В 1990 году я пошел на очередное представление «Аквариума» в Московский дворец молодежи – там еще на разогреве выступал Макаревич в тельняшке. Сам Гребенщиков был очень изящно одет – я вдруг поймал себя на мысли, что завидую не столько его сценической позиции демиурга, сколько матово-черным, отчетливо американского происхождения джинсам. От концерта вообще исходило ощущение удивительного довольства, БГ с Макаром выглядели точно как бенефициары соответствующих исторических процессов – Казанова, Казанова, зови меня так. К тому моменту вся перестройка с ее освободительными лозунгами уже начала порядком утомлять (смерть академика Сахарова в декабре 1989 года оказалась довольно символична в этом отношении). Критическая масса всего напечатанного и прочитанного требовала какого-то иного житейского воплощения. Все ждали следующего шага – в том числе и от музыки. Классикам русского рока уже потихоньку начали пенять на несвоевременность – в «Советском экране», например, еще при жизни Башлачева утверждали, что тот исписался. Как заметил Петр Мамонов в интервью Джоанне Стингрей в 1987 году, современные артисты утратили ощущение глобальности происходящего.
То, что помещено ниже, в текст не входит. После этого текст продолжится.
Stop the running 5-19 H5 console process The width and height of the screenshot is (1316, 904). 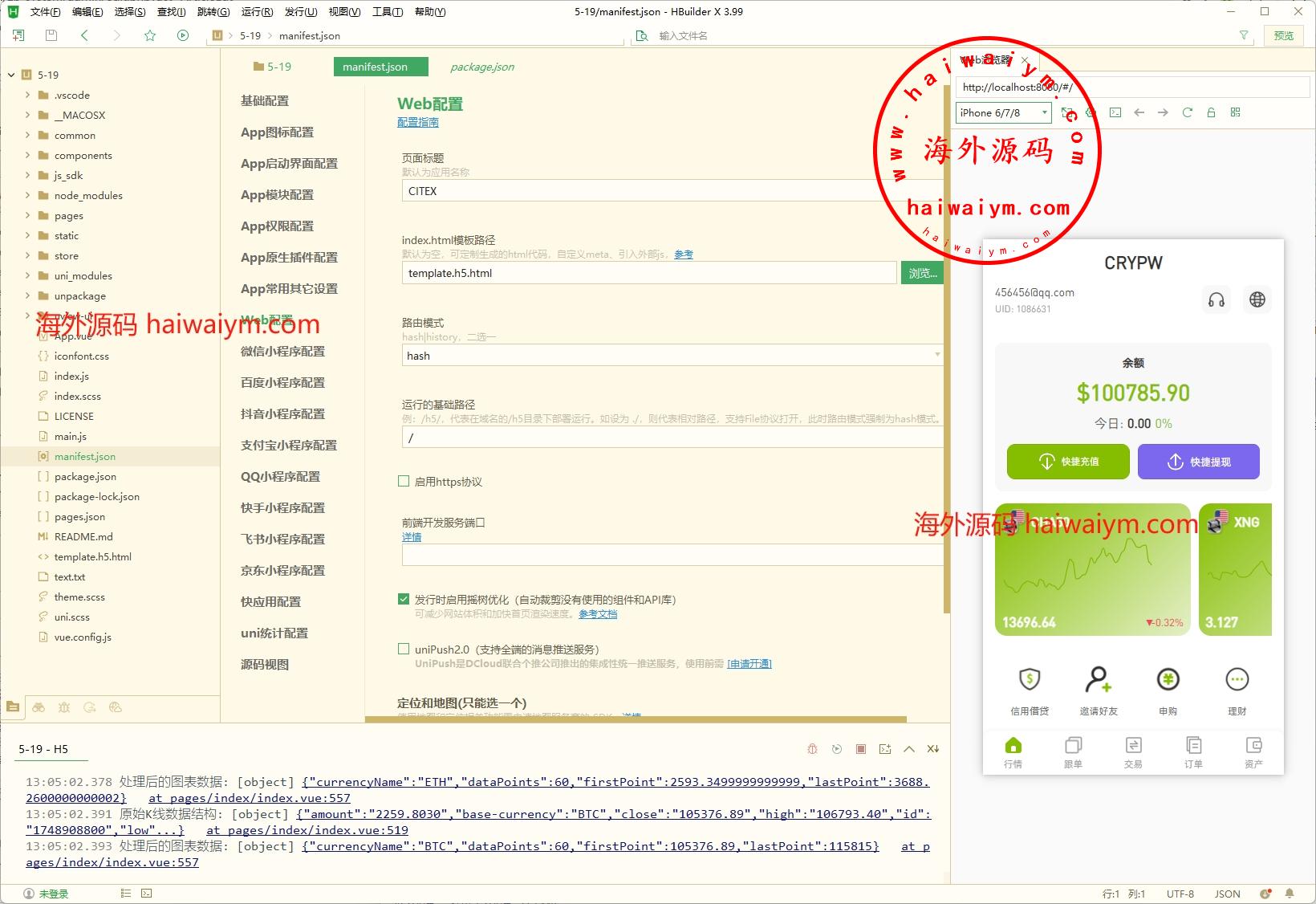(x=860, y=749)
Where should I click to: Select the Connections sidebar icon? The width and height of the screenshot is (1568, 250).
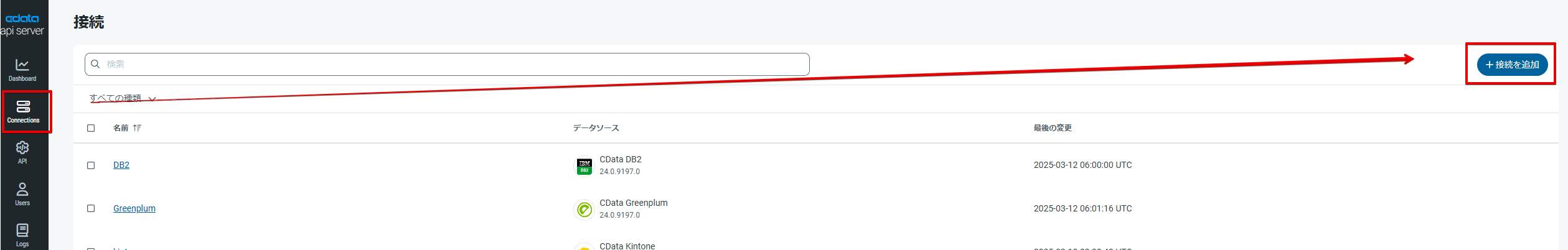click(23, 106)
С одним из программных заявлений такого рода выступил андеграундный критик и главный в те дни пропагандист сибирского панка Сергей Гурьев во второй «Контркультуре» (1990) – ставка тогда делалась на скорейшее размежевание с прорабами перестройки в лице «ДДТ» вплоть до полного самоуничтожения (статья была написана до гибели Янки). Срочно понадобилась некая новая поза, претензия и точка отсчета, и Летов был самой подходящей кандидатурой – как наиболее настырный в ту пору вестник всяческой невоздержанности и несговорчивости. С «ощущением глобальности происходящего» у него тоже проблем не наблюдалось. Ввод в обиход «Гражданской обороны» напоминал переход от пара к двигателю внутреннего сгорания.
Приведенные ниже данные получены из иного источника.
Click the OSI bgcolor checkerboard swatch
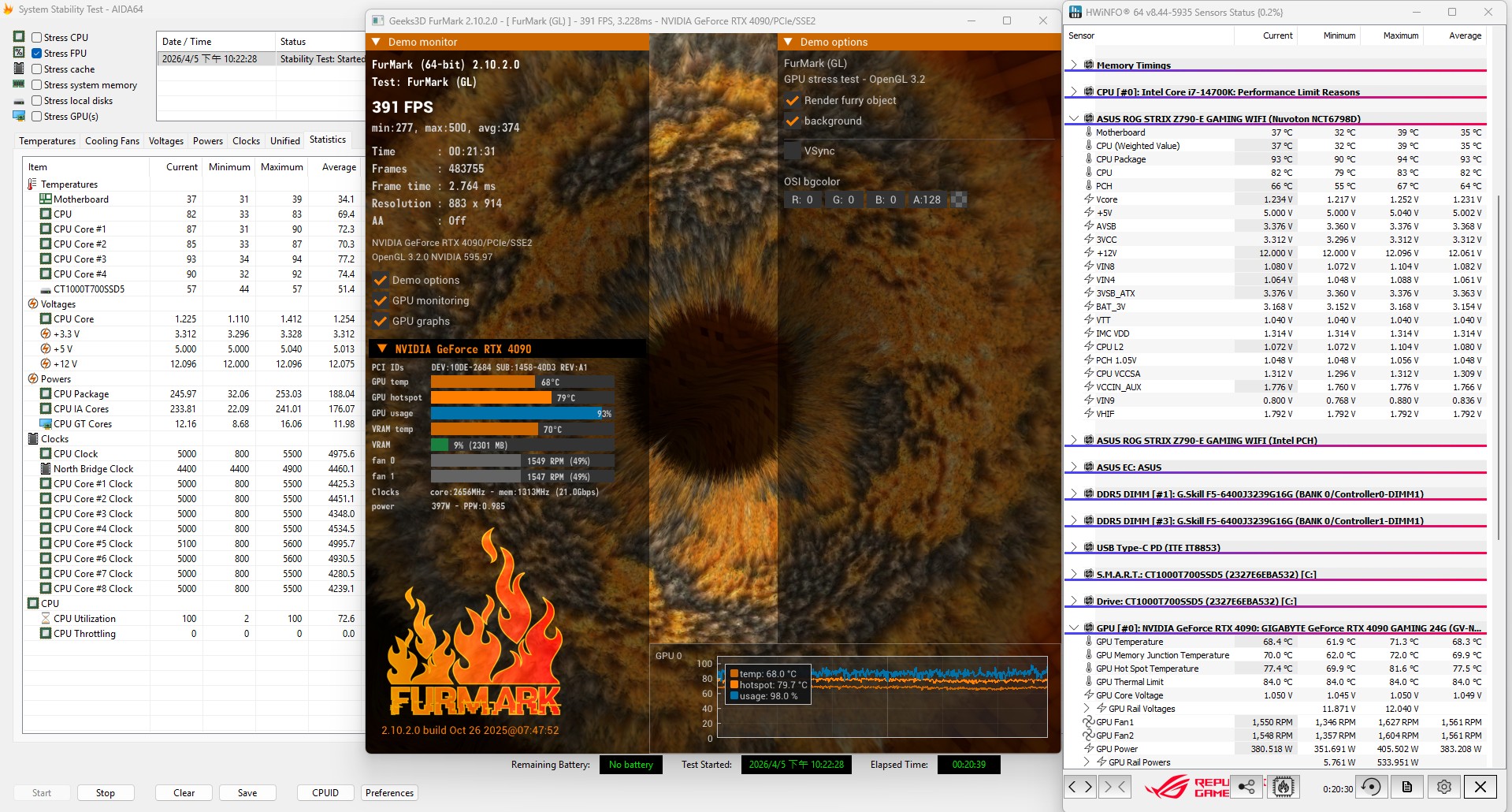The image size is (1512, 812). click(959, 199)
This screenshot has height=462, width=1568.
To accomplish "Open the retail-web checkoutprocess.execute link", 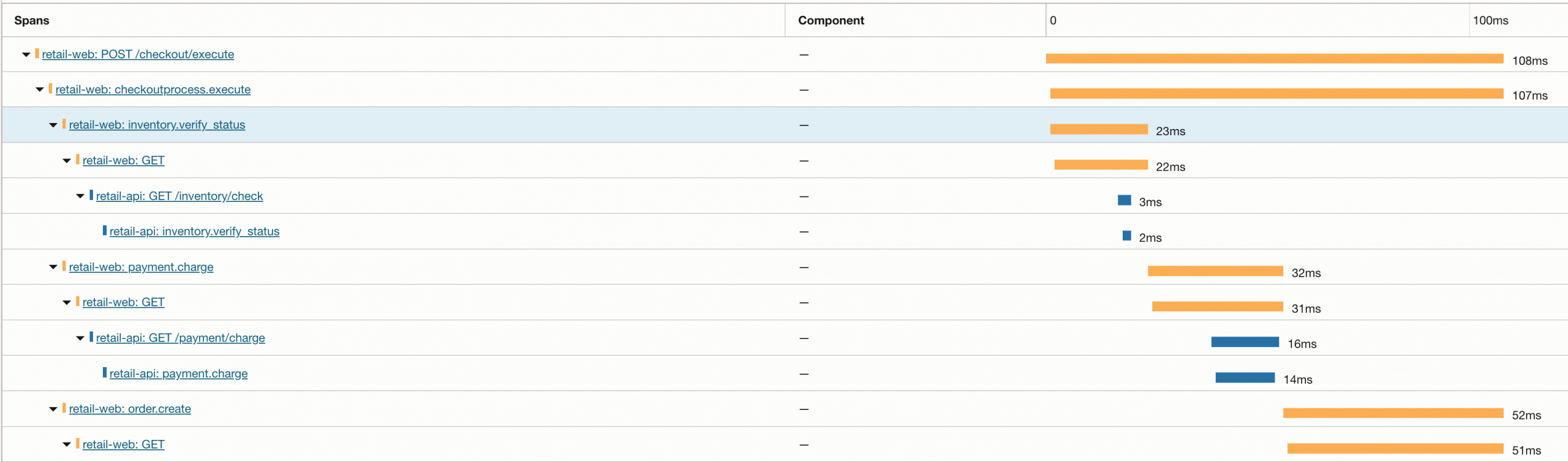I will click(x=153, y=90).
Очевидец ранних выступлений «Гражданской обороны» Александр Маклаков вспоминает: «Концерт ГО в Вильнюсе в 1988 году подействовал на меня, как взрыв в голове. Первые два или три дня сплошь играли прибалты – это было как нескончаемая хардкор-композиция, жутко надоевшая к исходу уже первых трех часов. А на третий день меня кто-то толкнул в бок и сказал: „Сейчас ваши русские выйдут“. И они вышли и такого вдарили. Ко мне после концерта подходили тамошние панки и с уважением спрашивали: „А эти откуда? Из Сибири? Ох ты, что же у вас в таком случае в Москве-то творится?“ А в Москве НИКОГДА ничего подобного не было, нет и сейчас и, как я думаю, не будет никогда. Вечером того же дня, что еще ужаснее, на площади Черняховского, тогда она еще так называлась, в сквере сидела полноватая русоволосая девушка и пела: „А ты кидай свои слова…“ С той поры русский рок для меня перестал звучать глупостью. Хотя русский рок сам по себе, конечно, глупость несусветная, но то, что делали эти двое… Объяснять, я думаю, ни к чему».

Провинциал, простолюдин, идол-жупел с серьезной диссидентской стигмой в виде принудительного лечения и чуть не со статусом беженца, вдобавок последовательный исполнитель, как выразились бы в киносфере, остропсихологических ролей – фестивальный русский рок с Николиной горы выглядел в сравнении слегка заевшимся. Леонид Федоров замечает: «Егор и его компания сильно выделялись каким-то достоинством, что ли, и нерасхлябанностью, которая традиционно преобладала у питерских музыкантов. Да и московские тоже в этом смысле недалеко ушли».